● **EXERCISE**
Copy word for word the passage in the profiles of Texas officials below that opens with the words containing "#5 Freda Powell" and closes with "within the community.".

#5 Freda Powell
Councilmember of Amarillo | Amarillo, TX
Councilmember Freda Powell has led the city’s efforts towards social justice. Councilmember Powell was recently named head of the Task Force for Greatness, a citizen-run council which Powell conceived of earlier this year. The task force will contain seventeen citizens nominated by the council members and aims to create the greatest environment possible for every Amarillo citizen by tackling social justice and inequity problems within the community.
#6 Elba Garcia
County Commissioner, Dallas County | Dallas, TX
Commissioner Garcia led the charge in a get-out-the-vote campaign preceding the November election. The event encouraged Dallas’ Latina population to make it to the polls and have their voices heard. This push is one of many measures Dr. Garcia has taken throughout her time in office to encourage community engagement and political participation among the Latino community in Dallas County. Dr. Garcia has also committed herself to the continuous improvement of the county’s infrastructure and justice system and shows great initiative in the programs she supports.
#7 Lina Hidalgo
Harris County Judge | Houston, TX
Judge Hidalgo of Houston spoke out last October against Governor Abbot’s plans to close voting locations. In a statement addressing the issue, Hidalgo said “the strength of our democracy and our county is only as strong as our ability to support free, fair, and open elections. Geographically, Harris County is larger than the entire state of Rhode Island. Our population rivals that of the entire state of Colorado. To propose only a single, secure drop-off location for a county of our size during a pandemic is ludicrous.” Hidalgo, the first female Harris County Judge, has often taken decisive action for her constituents and continues to exemplify strong leadership in the state.
#8 Maricela Moore
Dallas Civil District Judge | Dallas, TX
Judge Moore, who is seeking re-election to the 162nd Civil District Court of Dallas County, and in doing so has outlined her goal of diversifying the justice system. Judge Moore plans to make changes specifically by diversifying juries, which she has already begun implementing across the county. Judge Moore seeks to revitalize and improve Dallas’ judicial system, not only in terms of the people serving within but also through technological improvements to hearing court cases – an item of growing importance during the pandemic.

● **THE DATA**
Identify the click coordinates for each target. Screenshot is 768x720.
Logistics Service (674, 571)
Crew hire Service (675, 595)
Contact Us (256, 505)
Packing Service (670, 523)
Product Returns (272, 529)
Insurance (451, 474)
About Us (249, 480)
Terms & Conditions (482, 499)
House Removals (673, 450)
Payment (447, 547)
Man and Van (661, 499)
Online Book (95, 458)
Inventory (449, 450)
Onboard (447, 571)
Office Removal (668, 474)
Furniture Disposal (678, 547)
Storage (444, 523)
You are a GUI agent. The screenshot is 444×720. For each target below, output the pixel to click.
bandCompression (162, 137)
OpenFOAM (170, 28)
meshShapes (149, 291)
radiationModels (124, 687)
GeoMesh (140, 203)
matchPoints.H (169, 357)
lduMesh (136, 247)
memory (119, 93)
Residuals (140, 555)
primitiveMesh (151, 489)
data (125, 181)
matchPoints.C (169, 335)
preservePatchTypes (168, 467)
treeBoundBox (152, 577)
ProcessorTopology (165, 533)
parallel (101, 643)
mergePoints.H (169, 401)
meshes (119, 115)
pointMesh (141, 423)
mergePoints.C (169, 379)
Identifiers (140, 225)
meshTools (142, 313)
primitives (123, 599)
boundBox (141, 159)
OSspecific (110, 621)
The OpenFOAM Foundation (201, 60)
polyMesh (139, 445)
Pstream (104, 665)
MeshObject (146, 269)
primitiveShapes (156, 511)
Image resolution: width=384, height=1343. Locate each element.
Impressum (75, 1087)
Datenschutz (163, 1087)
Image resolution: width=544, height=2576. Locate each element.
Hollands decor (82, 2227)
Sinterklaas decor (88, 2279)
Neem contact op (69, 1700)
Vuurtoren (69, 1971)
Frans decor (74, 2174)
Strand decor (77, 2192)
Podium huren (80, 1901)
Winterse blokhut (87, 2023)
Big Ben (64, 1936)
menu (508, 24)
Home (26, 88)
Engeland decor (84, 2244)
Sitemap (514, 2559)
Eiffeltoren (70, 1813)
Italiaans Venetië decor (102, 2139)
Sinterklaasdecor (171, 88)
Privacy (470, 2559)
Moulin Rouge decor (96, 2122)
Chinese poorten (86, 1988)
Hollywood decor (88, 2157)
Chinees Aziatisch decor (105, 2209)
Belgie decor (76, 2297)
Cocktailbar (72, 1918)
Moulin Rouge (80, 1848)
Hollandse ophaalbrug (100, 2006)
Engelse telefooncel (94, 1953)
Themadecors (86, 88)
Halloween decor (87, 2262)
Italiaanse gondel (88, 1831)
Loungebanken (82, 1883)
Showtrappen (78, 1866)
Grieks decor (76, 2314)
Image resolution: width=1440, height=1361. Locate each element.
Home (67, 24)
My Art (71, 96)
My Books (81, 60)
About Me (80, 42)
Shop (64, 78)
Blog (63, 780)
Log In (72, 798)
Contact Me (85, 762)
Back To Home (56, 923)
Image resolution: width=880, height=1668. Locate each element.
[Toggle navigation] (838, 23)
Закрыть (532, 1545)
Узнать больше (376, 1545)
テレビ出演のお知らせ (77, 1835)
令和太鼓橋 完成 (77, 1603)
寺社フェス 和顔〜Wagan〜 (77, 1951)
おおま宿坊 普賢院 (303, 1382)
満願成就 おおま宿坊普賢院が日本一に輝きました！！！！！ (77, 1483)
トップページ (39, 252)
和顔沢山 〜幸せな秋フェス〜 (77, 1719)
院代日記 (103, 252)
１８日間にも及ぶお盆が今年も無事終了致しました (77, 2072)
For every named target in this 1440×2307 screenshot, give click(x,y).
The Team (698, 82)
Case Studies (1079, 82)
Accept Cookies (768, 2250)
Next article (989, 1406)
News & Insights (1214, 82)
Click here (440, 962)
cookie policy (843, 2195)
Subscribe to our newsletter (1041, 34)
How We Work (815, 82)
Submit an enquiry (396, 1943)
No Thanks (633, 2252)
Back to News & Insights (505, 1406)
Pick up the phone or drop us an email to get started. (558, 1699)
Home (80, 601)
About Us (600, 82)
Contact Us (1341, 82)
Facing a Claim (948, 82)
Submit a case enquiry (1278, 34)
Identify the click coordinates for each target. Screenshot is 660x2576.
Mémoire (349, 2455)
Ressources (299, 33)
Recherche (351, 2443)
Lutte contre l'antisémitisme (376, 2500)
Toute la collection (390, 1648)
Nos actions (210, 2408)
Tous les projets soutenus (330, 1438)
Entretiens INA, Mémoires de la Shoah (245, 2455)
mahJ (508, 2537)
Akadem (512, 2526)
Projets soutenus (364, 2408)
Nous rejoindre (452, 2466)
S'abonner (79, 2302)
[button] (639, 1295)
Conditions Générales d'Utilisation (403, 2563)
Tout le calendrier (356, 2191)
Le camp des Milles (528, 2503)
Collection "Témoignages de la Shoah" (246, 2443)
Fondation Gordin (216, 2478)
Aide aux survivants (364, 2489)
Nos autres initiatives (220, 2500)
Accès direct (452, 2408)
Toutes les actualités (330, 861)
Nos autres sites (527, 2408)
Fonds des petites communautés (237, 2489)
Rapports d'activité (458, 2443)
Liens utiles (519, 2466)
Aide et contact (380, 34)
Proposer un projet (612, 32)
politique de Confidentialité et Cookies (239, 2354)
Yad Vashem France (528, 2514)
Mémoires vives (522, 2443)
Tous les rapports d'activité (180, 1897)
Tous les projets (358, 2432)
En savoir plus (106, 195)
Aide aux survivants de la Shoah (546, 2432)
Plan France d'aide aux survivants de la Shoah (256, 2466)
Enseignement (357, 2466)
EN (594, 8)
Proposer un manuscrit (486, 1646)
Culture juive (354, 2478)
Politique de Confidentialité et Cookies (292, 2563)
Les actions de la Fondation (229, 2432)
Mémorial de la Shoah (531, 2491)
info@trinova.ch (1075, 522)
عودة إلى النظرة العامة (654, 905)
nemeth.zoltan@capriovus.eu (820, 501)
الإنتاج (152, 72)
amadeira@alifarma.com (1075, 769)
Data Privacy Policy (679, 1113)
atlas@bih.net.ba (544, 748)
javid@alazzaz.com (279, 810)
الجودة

● **PROBLEM SOLUTION**
#5 Freda Powell
Councilmember of Amarillo | Amarillo, TX
Councilmember Freda Powell has led the city’s efforts towards social justice. Councilmember Powell was recently named head of the Task Force for Greatness, a citizen-run council which Powell conceived of earlier this year. The task force will contain seventeen citizens nominated by the council members and aims to create the greatest environment possible for every Amarillo citizen by tackling social justice and inequity problems within the community.